HTCondor Project List Archives



[Date Prev][Date Next][Thread Prev][Thread Next][Date Index][Thread Index]

[Condor-devel] Thoughts on decreasing shadow memory use



Hi,

When I last talked to Miron about multi-shadow, he suggested first wringing every last byte out of the current one before even proposing the multi-shadow.  So, I spent about an hour with igprof and staring at smaps.

I measured a shadow as having 360KB of heap, about 550KB total unshared space, and 274KB of data live on the heap (so about 25% waste due to fragmentation).

Here's what I found that we could save.  List is in ascending order of difficulty to implement.
0) Turn off classad caching: 55KB.
1) Copy of job's classad inside the file transfer object: 8KB 
2) gethostbyaddr -> gethostbyaddr_r (including all callsites, even in the logging code!  See ExecuteEvent::writeEvent): 5KB.
3) getpwnam, getpwuid to reentrant versions: 2KB
4) Remove stats object from DaemonCore for shadow: 7KB
5) libcondor_utils has 156KB of dirty writable memory (non-const statics?) that can't be shared: 100KB?  This part was not included in my heap calculations, but is indeed non-shared.
6) Cleanup of auth code to reduce heap fragmentation: 5-15KB
7) Un-loading the IpVerify table after usage: 9KB.
8) The configuration subsystem.  This would be one tough nugget to crack (note: would all be shared with the multi-shadow), but is very lightly used after the shadow fires up.  70KB.

Lessons learned:
- Classad caching does more harm than good for a single shadow (20% of heap)
- If we squeeze really hard at odds-n-ends in the heap, we can shrink the heap by 10%.  I don't think all the items listed above are plausible (especially 8).
- Non-const globals in libcondor_utils consist of 25% of the total memory footprint.  There are 332 source files in libcondor_utils - whack-a-mole time?
  - Similarly, there are a few things sitting around in the other Condor libraries, but nothing as sizable.
- Obviously sharable resources for the multi-shadow (parameter subsystem, auth hash maps and tables, daemon core object) make up 50% of the heap.
- It's not immediately obvious how much the ClassAd cache will affect the multi-shadow, but I would expect a bit of sharing.  Let's estimate 50% of the current cache is sharable, or 10% of the total heap.

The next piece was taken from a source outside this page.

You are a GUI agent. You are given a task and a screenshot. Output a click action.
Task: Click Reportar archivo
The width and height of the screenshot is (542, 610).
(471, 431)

So, we can squeeze about 15% of the shadow size by continuing to shave things and turning off caching.

Assuming 10 jobs per 1 shadow, we could realize a 60% memory gain.  

Both numbers become more dramatic if we can figure out who's hanging out in the data segment.

Brian

PS - all numbers have been rounded and self-consistency is limited to my ability to do mental math.

PPS - after 5 minutes with 'nm', it appears the data segment consists primarily of the parameter table.  DOH!